I think that I collected sufficient evidence to support my conclusion, but if I had had more time I would have maybe carried out more experiments. I would have used a wider range of concentrations, and taken more readings, just so that I had more results to draw conclusions from. This may have made my results more reliable and scientifically accurate.
I did not have many difficulties when carrying out the investigating, as not much specialist equipment was used. However, it was quite hard to try and keep all variables other than concentration the same, for example cutting the cylinders exactly the same size was rather difficult.

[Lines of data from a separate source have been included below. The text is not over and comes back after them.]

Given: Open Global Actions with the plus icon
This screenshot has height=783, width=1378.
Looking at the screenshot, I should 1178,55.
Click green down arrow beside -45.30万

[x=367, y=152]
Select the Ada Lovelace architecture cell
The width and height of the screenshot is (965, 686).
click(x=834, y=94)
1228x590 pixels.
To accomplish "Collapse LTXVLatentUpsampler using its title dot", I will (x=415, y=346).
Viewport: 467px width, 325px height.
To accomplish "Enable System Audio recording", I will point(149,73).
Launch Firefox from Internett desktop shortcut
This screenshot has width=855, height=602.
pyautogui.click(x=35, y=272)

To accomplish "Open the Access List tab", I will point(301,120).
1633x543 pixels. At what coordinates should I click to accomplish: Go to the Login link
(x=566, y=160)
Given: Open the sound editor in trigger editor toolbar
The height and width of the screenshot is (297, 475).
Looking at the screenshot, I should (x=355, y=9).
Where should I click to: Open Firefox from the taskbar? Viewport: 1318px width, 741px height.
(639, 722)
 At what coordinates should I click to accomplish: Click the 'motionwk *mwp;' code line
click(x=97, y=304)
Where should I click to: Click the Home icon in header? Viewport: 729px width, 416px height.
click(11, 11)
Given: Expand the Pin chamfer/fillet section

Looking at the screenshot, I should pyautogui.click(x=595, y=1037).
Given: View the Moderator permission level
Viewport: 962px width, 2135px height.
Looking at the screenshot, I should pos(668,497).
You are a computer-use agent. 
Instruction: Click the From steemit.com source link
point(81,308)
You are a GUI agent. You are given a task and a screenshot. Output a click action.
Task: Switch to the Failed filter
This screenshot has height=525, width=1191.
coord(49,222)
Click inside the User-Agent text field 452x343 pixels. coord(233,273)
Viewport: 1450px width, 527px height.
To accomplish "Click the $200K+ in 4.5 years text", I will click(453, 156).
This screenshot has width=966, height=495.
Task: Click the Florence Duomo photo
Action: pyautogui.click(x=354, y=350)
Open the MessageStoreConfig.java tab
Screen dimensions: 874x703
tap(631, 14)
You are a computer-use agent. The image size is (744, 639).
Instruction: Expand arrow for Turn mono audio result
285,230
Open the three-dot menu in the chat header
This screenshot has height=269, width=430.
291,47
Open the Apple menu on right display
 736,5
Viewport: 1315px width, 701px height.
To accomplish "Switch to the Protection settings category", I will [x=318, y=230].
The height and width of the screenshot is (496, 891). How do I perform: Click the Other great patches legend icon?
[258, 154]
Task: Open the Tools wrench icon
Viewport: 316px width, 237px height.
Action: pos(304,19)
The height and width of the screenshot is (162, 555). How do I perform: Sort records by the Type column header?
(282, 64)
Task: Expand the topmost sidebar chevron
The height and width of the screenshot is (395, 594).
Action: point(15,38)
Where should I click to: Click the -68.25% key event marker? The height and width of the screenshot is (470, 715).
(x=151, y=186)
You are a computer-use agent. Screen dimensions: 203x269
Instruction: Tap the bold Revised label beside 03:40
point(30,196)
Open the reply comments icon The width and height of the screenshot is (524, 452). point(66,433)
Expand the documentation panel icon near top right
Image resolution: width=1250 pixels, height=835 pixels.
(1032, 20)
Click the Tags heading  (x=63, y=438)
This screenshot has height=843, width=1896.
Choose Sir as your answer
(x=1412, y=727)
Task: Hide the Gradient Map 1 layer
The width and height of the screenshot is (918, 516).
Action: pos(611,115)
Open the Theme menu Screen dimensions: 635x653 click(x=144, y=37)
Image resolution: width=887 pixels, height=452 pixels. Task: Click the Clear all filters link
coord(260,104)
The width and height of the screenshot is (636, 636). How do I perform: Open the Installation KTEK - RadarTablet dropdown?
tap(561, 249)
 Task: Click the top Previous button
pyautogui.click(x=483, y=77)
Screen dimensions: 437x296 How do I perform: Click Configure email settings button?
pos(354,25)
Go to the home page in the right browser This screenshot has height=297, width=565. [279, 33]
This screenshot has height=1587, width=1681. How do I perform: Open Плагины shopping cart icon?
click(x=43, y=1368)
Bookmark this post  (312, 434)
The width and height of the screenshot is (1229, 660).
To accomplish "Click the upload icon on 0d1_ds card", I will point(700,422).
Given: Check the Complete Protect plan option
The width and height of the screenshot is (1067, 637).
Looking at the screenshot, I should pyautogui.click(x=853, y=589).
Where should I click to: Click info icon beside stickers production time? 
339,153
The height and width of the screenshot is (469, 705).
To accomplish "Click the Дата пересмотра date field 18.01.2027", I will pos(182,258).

It was hard to try and judge how much I should roll the cylinders on the paper towels before I weighed them, as I knew that they were so small that I bit of water could change the mass dramatically, and therefore compromise the reliability of my results.
If I were to repeat the investigation I would not significantly change my method because I felt it was a good way of measuring osmosis. I would probably change the readings that I took, so that I had a lot more results to analyse and draw conclusions from. I would obviously need more time to take more readings, and the concentrations I would use are:
- 2.5% sucrose
- 5.0% sucrose
- 7.5% sucrose
- 10.0% sucrose
- 12.5% sucrose
- 15.0% sucrose
- 17.5% sucrose
- 20.0% sucrose
- 22.5% sucrose
- 25.0% sucrose
I am unsure whether it is possible to have more than 20% sucrose,
but I would like to try, as it would be interesting to see if the line produced on the graph would level out and become horizontal if the cells could not lose any more water.
To support my conclusion by obtaining more evidence I could still investigate change in concentration of the solutions, but as well as measuring the percentage change in mass, I could measure the percentage change in length of the potato cylinders. I would use callipers to measure the change, and according to the theory behind osmosis, the cells would also expand and become turgid, causing an increase in size and length. I would plot a graph of my results, and like this investigation I could plot change in concentration against percentage change in length.
This additional work would help make me more certain of my conclusion as it would show me that the cells expand in size as they take in water by osmosis.